(Task inputs begins)

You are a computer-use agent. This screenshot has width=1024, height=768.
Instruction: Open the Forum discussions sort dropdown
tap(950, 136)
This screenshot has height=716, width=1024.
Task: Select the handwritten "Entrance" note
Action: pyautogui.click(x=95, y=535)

(Task inputs ends)

**What needs to be done**
Precisely reproduce all the entries shown above.

**Result for this task**
You are a computer-use agent. This screenshot has width=1024, height=768.
Instruction: Open the Forum discussions sort dropdown
tap(950, 136)
This screenshot has height=716, width=1024.
Task: Select the handwritten "Entrance" note
Action: pyautogui.click(x=95, y=535)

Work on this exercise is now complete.